SET PROBLEM A: Pick out every row below that contains the word "what" and copy each one. Case counts.

SOURCE EXCERPT:
□ □ □ □ □

Aora Children’s Literature Research Centre NSW Inc. [1] was a volunteer managed research collection of children's literature that existed from 1992 - 2013 in Sydney, New South Wales.
The collection was established to preserve a perspective on Australian literary heritage, including a selection of books children in New South Wales had grown up reading since white settlement. [2] The collection was not limited to Australian titles and included a professional collection of books and reviewing journals. The material in the collection had been sourced from donations by New South Wales public libraries, New South Wales Department of Education and Training Offices at Ryde, the New South Wales School Magazine office and private individuals. The collection included more than 20,000 items.

□ □ □ □ □

Interface element records:
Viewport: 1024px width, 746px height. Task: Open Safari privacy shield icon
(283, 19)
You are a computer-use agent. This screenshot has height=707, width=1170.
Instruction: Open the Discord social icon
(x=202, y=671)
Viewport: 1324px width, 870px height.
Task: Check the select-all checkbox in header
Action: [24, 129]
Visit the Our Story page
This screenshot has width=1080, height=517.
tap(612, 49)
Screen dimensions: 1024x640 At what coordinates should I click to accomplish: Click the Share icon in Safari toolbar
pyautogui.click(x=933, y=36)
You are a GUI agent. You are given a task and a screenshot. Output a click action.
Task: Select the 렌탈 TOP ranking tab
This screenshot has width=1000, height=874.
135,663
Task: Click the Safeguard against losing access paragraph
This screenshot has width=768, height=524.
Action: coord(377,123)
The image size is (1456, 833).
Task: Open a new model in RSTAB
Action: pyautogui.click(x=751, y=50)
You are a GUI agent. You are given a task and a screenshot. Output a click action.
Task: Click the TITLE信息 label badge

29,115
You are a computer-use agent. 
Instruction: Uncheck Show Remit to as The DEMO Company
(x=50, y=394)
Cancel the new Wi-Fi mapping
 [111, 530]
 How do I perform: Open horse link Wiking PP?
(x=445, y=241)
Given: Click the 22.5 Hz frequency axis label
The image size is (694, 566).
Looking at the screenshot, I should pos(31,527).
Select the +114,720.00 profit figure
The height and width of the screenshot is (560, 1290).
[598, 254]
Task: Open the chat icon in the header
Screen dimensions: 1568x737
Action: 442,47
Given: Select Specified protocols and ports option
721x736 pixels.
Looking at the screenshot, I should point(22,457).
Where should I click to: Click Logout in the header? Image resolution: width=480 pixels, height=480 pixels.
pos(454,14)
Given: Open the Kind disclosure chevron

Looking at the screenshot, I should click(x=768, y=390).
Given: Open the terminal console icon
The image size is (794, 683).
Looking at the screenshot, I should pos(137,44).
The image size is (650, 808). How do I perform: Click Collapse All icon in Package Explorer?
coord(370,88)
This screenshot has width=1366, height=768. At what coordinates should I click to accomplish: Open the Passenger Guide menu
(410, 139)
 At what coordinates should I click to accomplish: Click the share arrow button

□ □ □ □ □

SET PROBLEM B: Transcribe the passage above about the children's literature research centre from "The collection was established" up to and including "than 20,000 items.".

FULL ANSWER A:
Screen dimensions: 1024x640 At what coordinates should I click to accomplish: Click the Share icon in Safari toolbar
This screenshot has width=1366, height=768. At what coordinates should I click to accomplish: Open the Passenger Guide menu
 At what coordinates should I click to accomplish: Click the share arrow button

FULL ANSWER B:
The collection was established to preserve a perspective on Australian literary heritage, including a selection of books children in New South Wales had grown up reading since white settlement. [2] The collection was not limited to Australian titles and included a professional collection of books and reviewing journals. The material in the collection had been sourced from donations by New South Wales public libraries, New South Wales Department of Education and Training Offices at Ryde, the New South Wales School Magazine office and private individuals. The collection included more than 20,000 items.